Story by Jessika Harkay | Sports Writer, Video by Elisabeth Tharp | Broadcast Sports Director

Baylor women’s basketball was named the No. 1 overall seed in the NCAA Tournament on Monday afternoon.

The Lady Bears will make their 16th straight trip to the NCAA Tournament after clinching the No. 1 seed in the Greensboro Region.

Coming off a 31-1 season and sweeping the Big 12 Championship last week, the Lady Bears will host the first and second round of the NCAA Tournament and look to advance the longest active Division I win streak to 24 as they face No. 16 seed Abilene Christian on Saturday. The winner of the first two rounds will advance to regionals in Greensboro, N.C., next week.

The Greensboro Region includes Iowa, North Carolina State, South Carolina, Florida State and Kentucky. Coach Kim Mulkey said she was happy about the seeding.

“I feel like for the first time in a long time that every region got as close to an S-curve and that just does my heart good for women’s basketball,” Mulkey said. “Not just our region, but if you look at the top six to eight teams that could win this whole thing, I think that below them they tried the best they could to cover geography but also cover the S-curve. Usually when you look at a bracket, you look for who got the toughest region. I don’t know that any got one any tougher than the others.”

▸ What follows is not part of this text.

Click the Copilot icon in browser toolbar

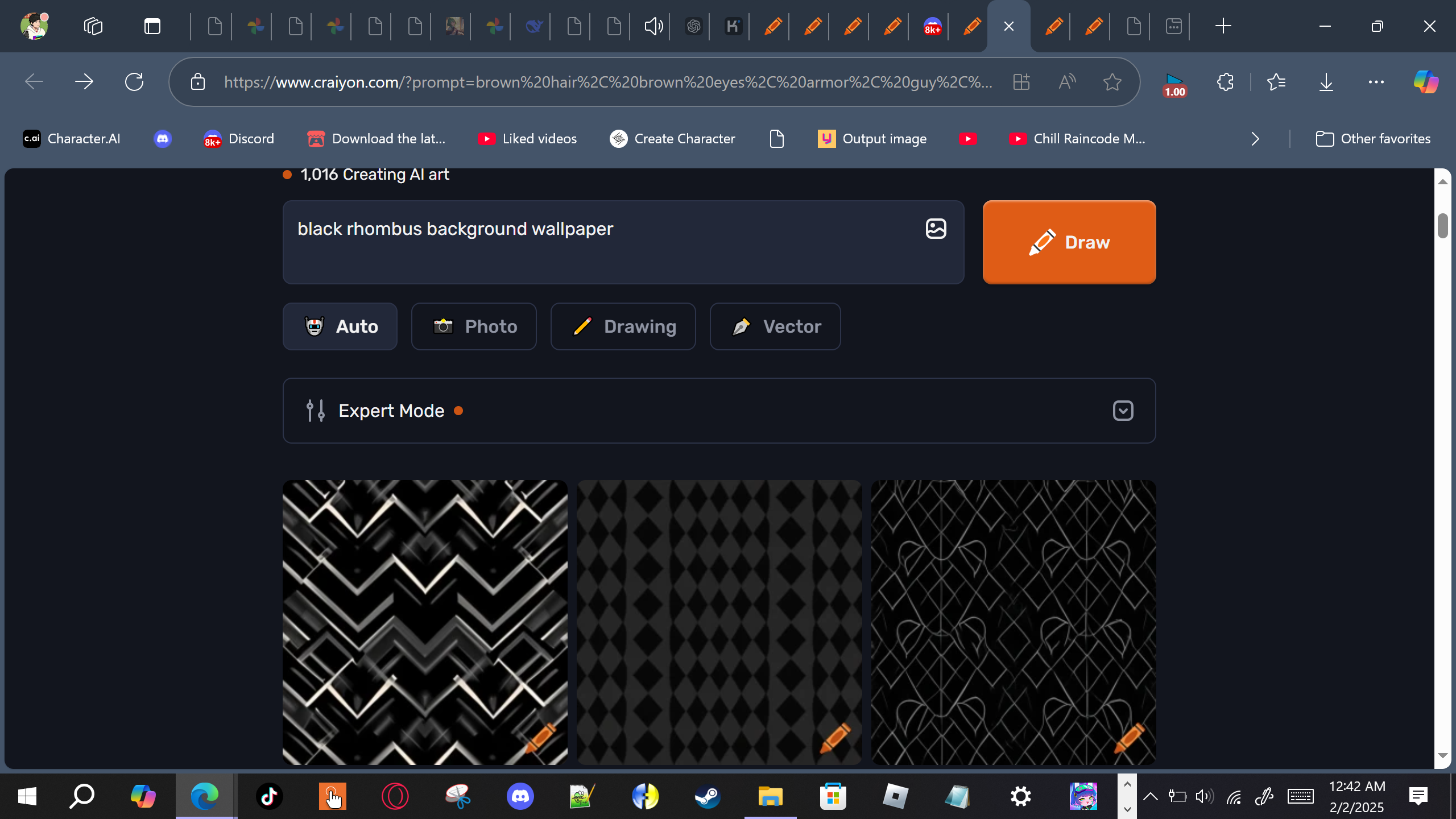(1426, 82)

Abilene Christian will make its first D1 NCAA tournament in their second year of eligibility as the Lady Bears have made it 18 of 19 times under Mulkey, only missing out in 2003. In regards to facing ACU, Mulkey expressed her excitement towards facing a new team outside the Big 12.

“It’s always exciting to go to the playoffs because in conference, you just beat each other up. You know everything. You know every play, every move,” Mulkey said. “You spend more time game-to-game changing your calls because people steal what you’re normally calling. In the playoffs, you can scout, you can scout, you can scout. But, you don’t know each other as well as you do in conference. So I think it’s a breath of fresh air.”

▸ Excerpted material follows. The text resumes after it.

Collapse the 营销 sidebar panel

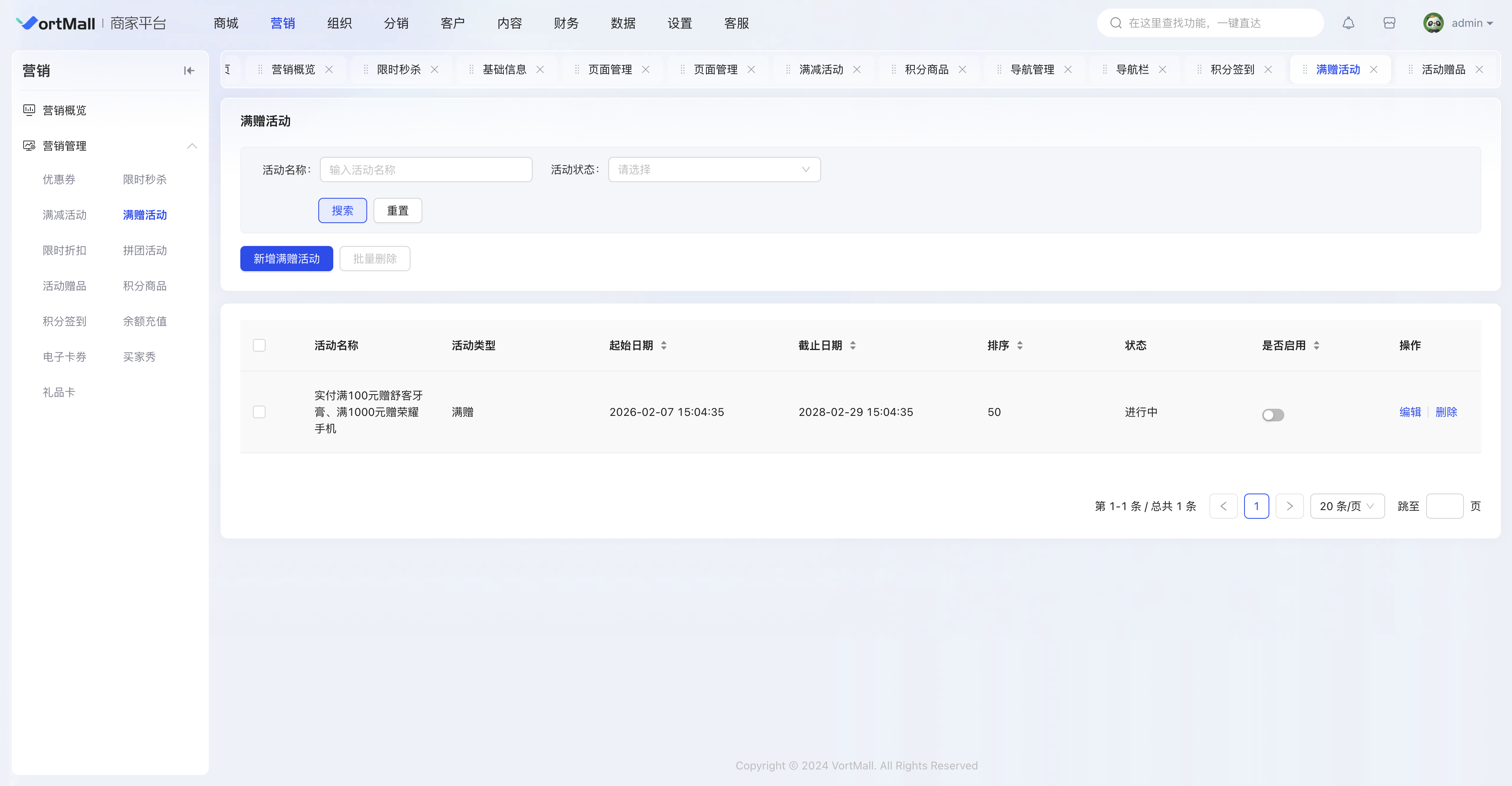188,71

Prior to the Kim Mulkey era that began in 2000, the Lady Bears never made it to an NCAA tournament. Since Mulkey has coached the program, the Lady Bears captured two national championships and made the Elite Eight each year from 2014-2017. The Lady Bears last reached the Final Four in 2012 and have hopes to reach their fourth one this year. Mulkey described this team as something special, especially for their off-the-court behavior.

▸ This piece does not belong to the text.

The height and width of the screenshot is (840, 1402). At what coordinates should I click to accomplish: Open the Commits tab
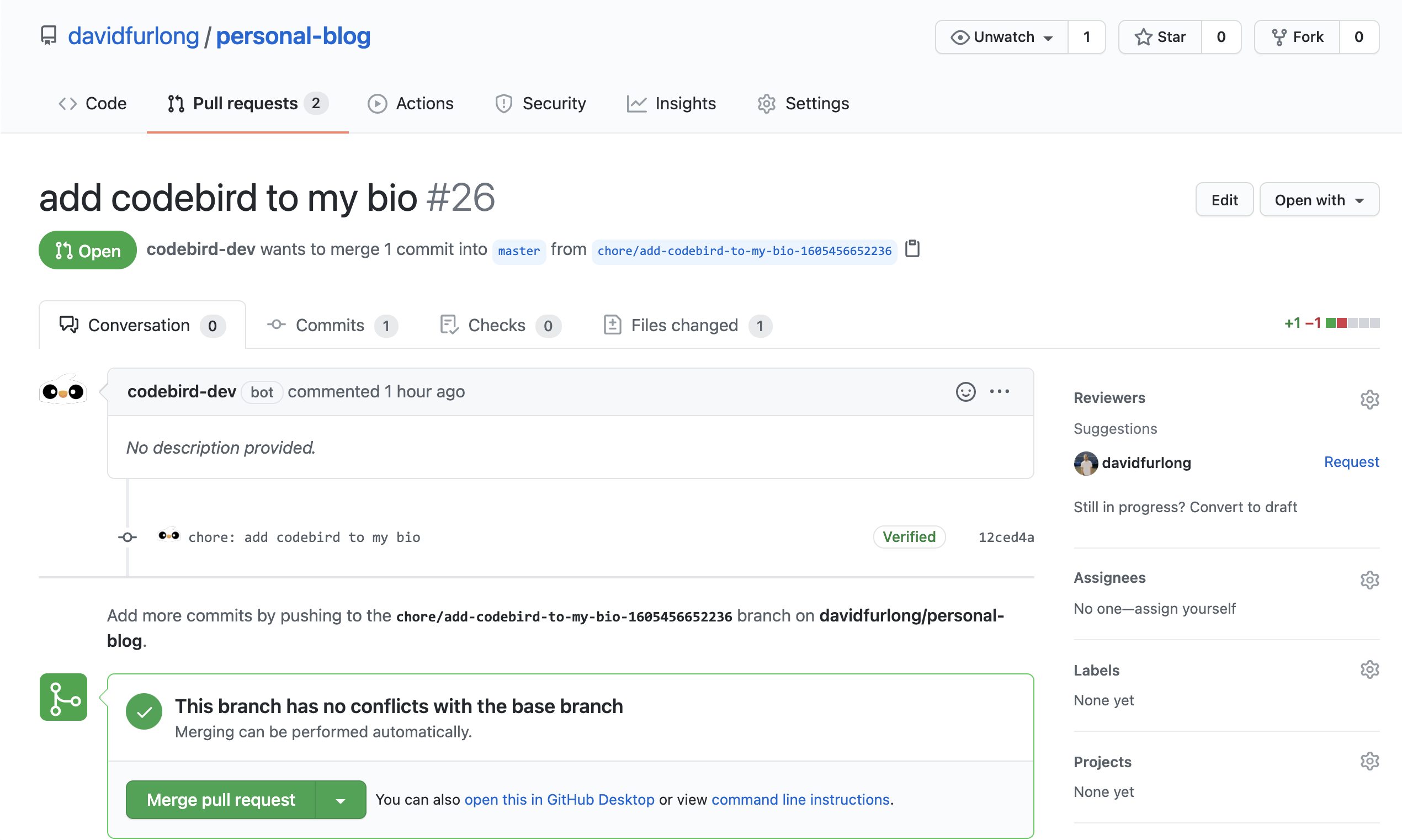331,326
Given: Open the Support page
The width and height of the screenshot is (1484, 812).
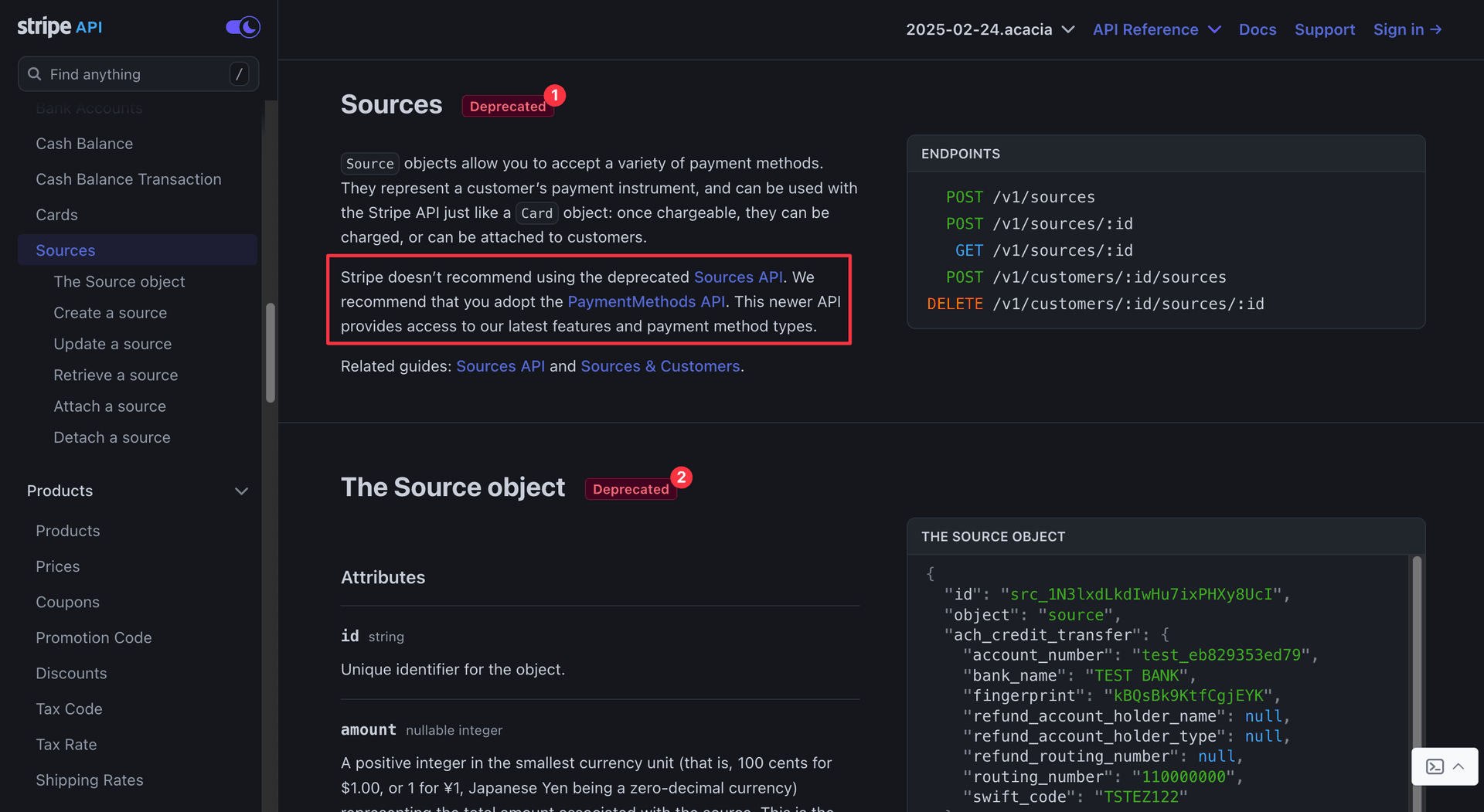Looking at the screenshot, I should 1325,29.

“They just are happy for each other,” Mulkey said. “I can’t tell you how much that means for a team, because the greatest compliment they can give each other is that it doesn’t matter who receives all the credit because they’re a team. Kalani [Brown] can be good one night, [Lauren] Cox the next and Chloe [Jackson] the next and Didi [Richards] defense the next. The wealth will be spread.”

According to FiveThirtyEight, the Lady Bears have the second-best chance behind Notre Dame at 28 percent to win the NCAA title. With hopes growing to reach the Final Four, Brown said she’s ready for any opponent.

“I’m very excited, very pumped up and I’m very ready to play. I checked off everything I could think of in my career and the Final Four is the last thing,” Brown said. “I just want to play whoever comes, honestly. I don’t have a specific team. There’s different talent and different types of play. I don’t have a preference. I’m just ready to play.”